►
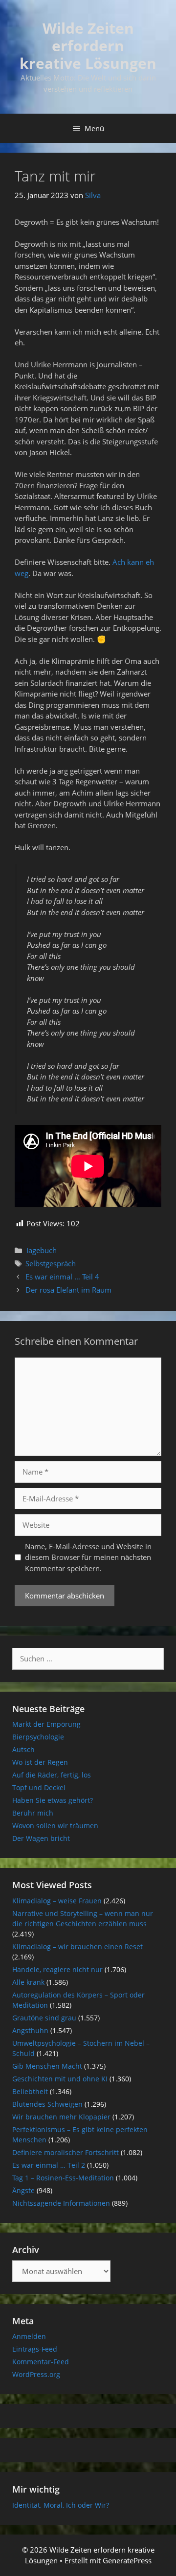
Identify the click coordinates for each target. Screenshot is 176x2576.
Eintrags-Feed (34, 2349)
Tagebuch (41, 1250)
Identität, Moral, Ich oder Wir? (60, 2505)
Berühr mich (32, 1812)
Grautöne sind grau (44, 2017)
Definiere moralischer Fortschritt (65, 2152)
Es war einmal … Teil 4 (62, 1276)
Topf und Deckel (39, 1787)
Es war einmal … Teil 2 (48, 2165)
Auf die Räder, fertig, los (51, 1774)
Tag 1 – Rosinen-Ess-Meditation (63, 2177)
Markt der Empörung (46, 1724)
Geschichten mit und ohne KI (60, 2078)
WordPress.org (36, 2374)
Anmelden (29, 2336)
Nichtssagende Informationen (61, 2203)
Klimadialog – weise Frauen (57, 1900)
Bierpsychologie (38, 1736)
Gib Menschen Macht (47, 2066)
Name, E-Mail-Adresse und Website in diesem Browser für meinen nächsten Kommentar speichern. (88, 1557)
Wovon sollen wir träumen (55, 1825)
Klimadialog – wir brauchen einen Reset (77, 1946)
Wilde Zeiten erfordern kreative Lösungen (88, 45)
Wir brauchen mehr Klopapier (61, 2116)
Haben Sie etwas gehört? (52, 1800)
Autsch (23, 1749)
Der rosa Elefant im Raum (68, 1290)
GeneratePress (127, 2560)
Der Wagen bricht (41, 1838)
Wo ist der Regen (40, 1762)
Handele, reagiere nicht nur (57, 1969)
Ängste (23, 2190)
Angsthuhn (30, 2030)
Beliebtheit (30, 2091)
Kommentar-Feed (40, 2361)
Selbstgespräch (50, 1263)
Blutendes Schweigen (47, 2104)
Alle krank (28, 1982)
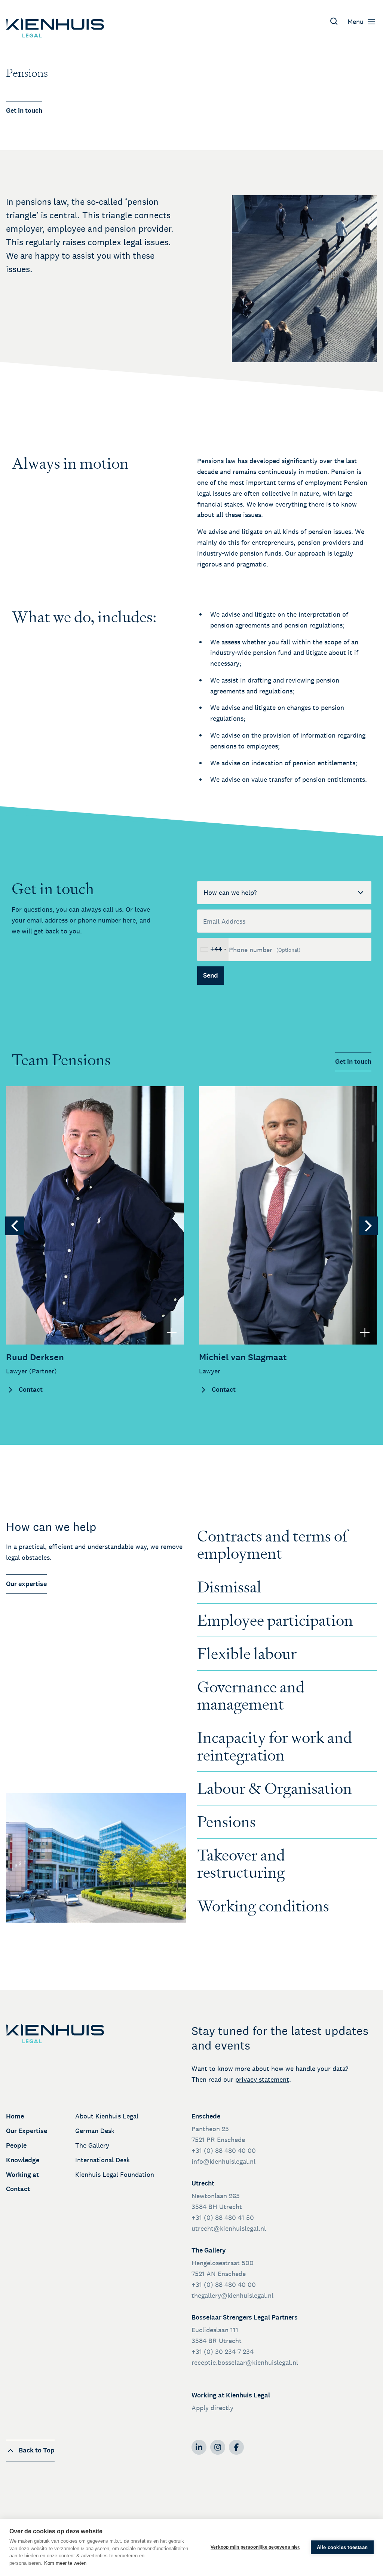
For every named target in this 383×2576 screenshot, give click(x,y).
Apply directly (212, 2407)
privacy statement (262, 2079)
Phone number (264, 949)
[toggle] (172, 1332)
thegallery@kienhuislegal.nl (232, 2295)
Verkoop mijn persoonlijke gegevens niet (255, 2547)
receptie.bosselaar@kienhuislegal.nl (245, 2362)
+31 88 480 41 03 (39, 1134)
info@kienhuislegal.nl (223, 2161)
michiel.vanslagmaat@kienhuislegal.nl (262, 1112)
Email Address (224, 921)
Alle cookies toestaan (342, 2547)
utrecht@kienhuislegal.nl (229, 2228)
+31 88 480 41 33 (231, 1134)
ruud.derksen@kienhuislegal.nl (59, 1112)
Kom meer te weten (65, 2563)
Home (15, 2116)
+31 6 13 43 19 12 (38, 1144)
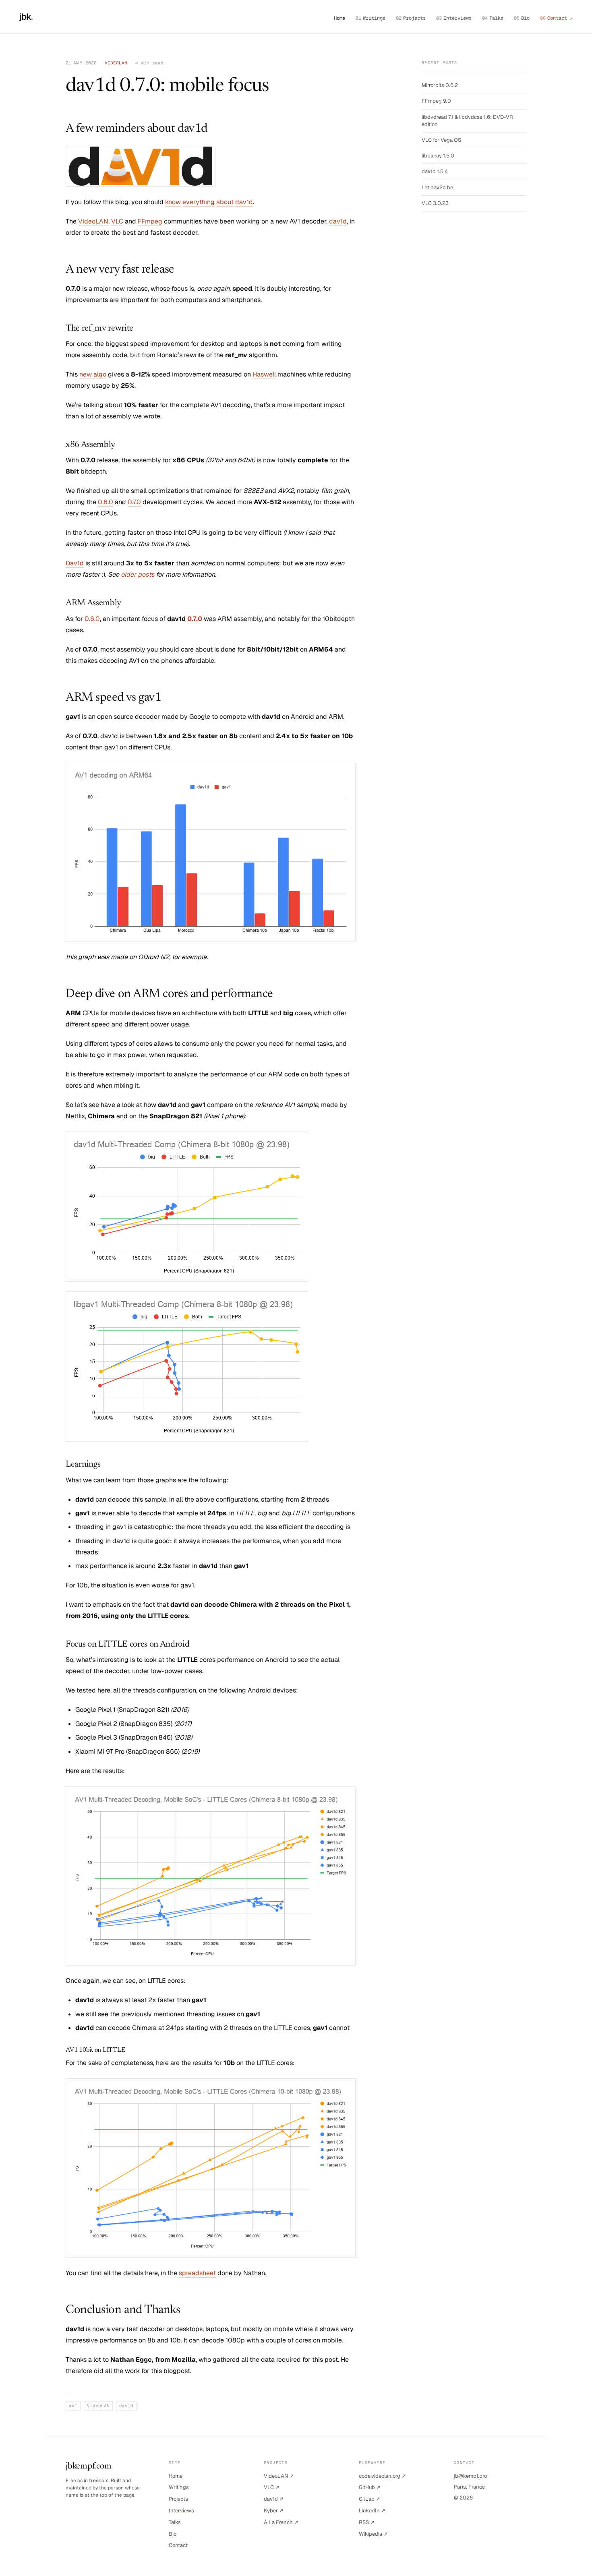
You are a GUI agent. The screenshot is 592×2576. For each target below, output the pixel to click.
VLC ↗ (271, 2487)
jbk (26, 16)
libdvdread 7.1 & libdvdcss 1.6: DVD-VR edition (467, 121)
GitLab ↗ (369, 2498)
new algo (92, 374)
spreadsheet (197, 2273)
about (225, 202)
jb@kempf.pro (470, 2476)
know (173, 202)
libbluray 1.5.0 (438, 155)
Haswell (264, 374)
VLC (117, 221)
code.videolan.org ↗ (382, 2476)
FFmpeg (150, 221)
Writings (370, 18)
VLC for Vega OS (441, 140)
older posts (137, 574)
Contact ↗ (556, 18)
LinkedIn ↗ (372, 2510)
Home (339, 18)
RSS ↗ (367, 2522)
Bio (522, 18)
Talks (492, 18)
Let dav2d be (437, 187)
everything (198, 202)
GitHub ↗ (370, 2487)
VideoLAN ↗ (279, 2476)
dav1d (244, 202)
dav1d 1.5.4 (435, 171)
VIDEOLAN (116, 63)
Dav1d (75, 563)
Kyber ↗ (274, 2510)
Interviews (454, 18)
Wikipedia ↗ (373, 2533)
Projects (411, 18)
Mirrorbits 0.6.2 (440, 85)
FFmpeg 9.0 (436, 100)
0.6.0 (105, 502)
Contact (178, 2545)
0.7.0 (134, 502)
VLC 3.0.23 (435, 203)
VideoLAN (93, 221)
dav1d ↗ (274, 2498)
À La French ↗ (281, 2522)
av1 (73, 2405)
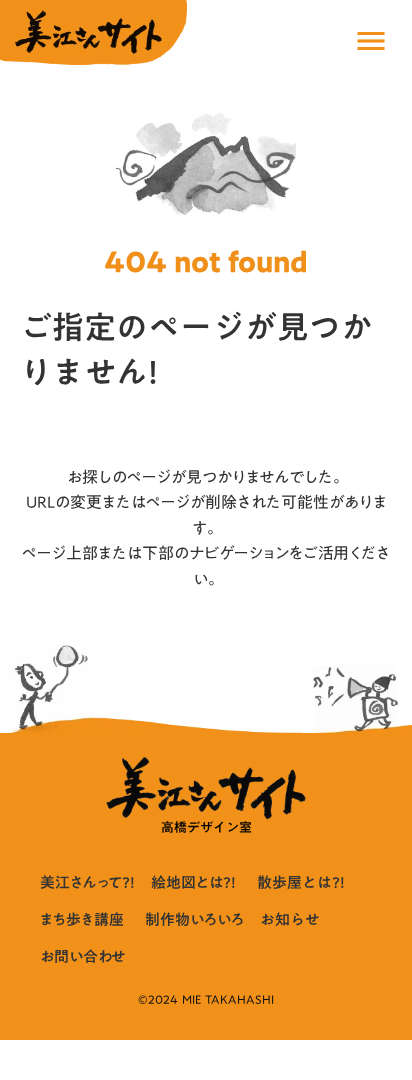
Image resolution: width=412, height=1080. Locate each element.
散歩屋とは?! (301, 882)
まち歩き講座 (82, 919)
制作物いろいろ (194, 919)
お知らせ (290, 919)
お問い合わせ (83, 956)
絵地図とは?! (193, 882)
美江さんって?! (87, 882)
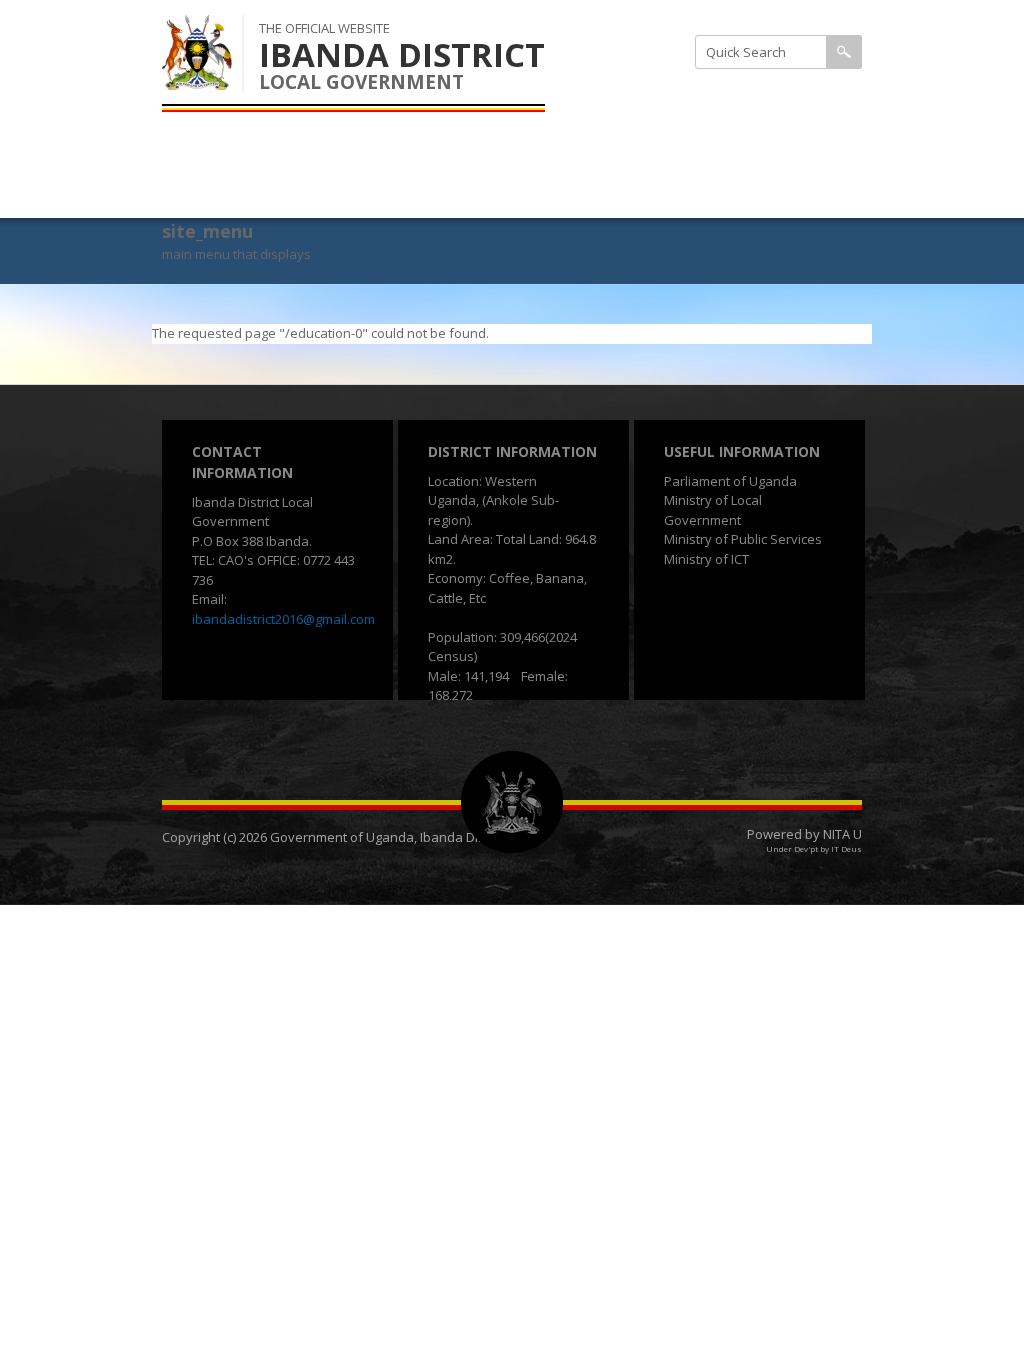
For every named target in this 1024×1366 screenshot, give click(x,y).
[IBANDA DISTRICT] (197, 79)
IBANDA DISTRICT (402, 54)
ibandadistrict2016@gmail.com (283, 619)
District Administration (735, 93)
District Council (710, 143)
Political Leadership (723, 192)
◄
*Your objective*
For each line of the listing that holds the word "click", show that line.

*Task answer*
Identify the click coordinates for each target. Screenshot is 176x2576.
For every named target in this 383×2576 screenshot, give click(x,y).
You are a GUI agent. The screenshot is 592×2576. For each target below, output the pixel to click.
For every named target in this 1024×1366 screenshot, give click(x,y).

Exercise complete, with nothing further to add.